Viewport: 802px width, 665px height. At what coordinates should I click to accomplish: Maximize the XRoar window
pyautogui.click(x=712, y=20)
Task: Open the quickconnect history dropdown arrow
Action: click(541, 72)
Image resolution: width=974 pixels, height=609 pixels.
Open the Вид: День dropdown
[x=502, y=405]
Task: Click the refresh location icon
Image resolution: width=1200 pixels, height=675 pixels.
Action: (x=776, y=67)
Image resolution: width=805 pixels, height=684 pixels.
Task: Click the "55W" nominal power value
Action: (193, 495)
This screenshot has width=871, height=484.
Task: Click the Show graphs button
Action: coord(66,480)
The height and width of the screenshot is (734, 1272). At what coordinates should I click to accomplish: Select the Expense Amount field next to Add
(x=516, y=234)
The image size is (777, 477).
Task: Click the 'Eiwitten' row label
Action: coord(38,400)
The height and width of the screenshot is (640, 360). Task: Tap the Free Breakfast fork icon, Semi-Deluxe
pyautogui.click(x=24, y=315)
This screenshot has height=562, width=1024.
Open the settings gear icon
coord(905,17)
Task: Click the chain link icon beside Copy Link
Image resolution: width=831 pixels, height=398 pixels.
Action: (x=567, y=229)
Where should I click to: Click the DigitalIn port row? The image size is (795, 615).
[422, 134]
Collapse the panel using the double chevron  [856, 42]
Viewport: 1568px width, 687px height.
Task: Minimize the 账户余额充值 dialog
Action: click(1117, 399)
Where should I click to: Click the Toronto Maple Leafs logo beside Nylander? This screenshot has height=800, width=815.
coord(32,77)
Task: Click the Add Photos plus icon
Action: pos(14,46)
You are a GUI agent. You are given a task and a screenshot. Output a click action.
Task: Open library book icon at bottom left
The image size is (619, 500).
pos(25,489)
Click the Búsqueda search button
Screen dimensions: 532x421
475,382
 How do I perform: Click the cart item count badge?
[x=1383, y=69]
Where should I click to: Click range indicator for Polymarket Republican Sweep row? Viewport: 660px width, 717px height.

## What to work on
Retype every entry without changing anything.

## Completed exercise
Viewport: 802px width, 665px height. At what coordinates should I click to accomplish: Maximize the XRoar window
pyautogui.click(x=712, y=20)
Task: Open the quickconnect history dropdown arrow
Action: click(541, 72)
Image resolution: width=974 pixels, height=609 pixels.
Open the Вид: День dropdown
[x=502, y=405]
Task: Click the refresh location icon
Image resolution: width=1200 pixels, height=675 pixels.
Action: (x=776, y=67)
Image resolution: width=805 pixels, height=684 pixels.
Task: Click the "55W" nominal power value
Action: (193, 495)
This screenshot has width=871, height=484.
Task: Click the Show graphs button
Action: coord(66,480)
The height and width of the screenshot is (734, 1272). At what coordinates should I click to accomplish: Select the Expense Amount field next to Add
(x=516, y=234)
The image size is (777, 477).
Task: Click the 'Eiwitten' row label
Action: coord(38,400)
The height and width of the screenshot is (640, 360). Task: Tap the Free Breakfast fork icon, Semi-Deluxe
pyautogui.click(x=24, y=315)
This screenshot has height=562, width=1024.
Open the settings gear icon
coord(905,17)
Task: Click the chain link icon beside Copy Link
Image resolution: width=831 pixels, height=398 pixels.
Action: (x=567, y=229)
Where should I click to: Click the DigitalIn port row? The image size is (795, 615).
[422, 134]
Collapse the panel using the double chevron  [856, 42]
Viewport: 1568px width, 687px height.
Task: Minimize the 账户余额充值 dialog
Action: click(1117, 399)
Where should I click to: Click the Toronto Maple Leafs logo beside Nylander? This screenshot has height=800, width=815.
coord(32,77)
Task: Click the Add Photos plus icon
Action: pos(14,46)
You are a GUI agent. You are given a task and a screenshot. Output a click action.
Task: Open library book icon at bottom left
The image size is (619, 500).
pos(25,489)
Click the Búsqueda search button
Screen dimensions: 532x421
475,382
 How do I perform: Click the cart item count badge?
[x=1383, y=69]
Where should I click to: Click range indicator for Polymarket Republican Sweep row? Viewport: 660px width, 717px height.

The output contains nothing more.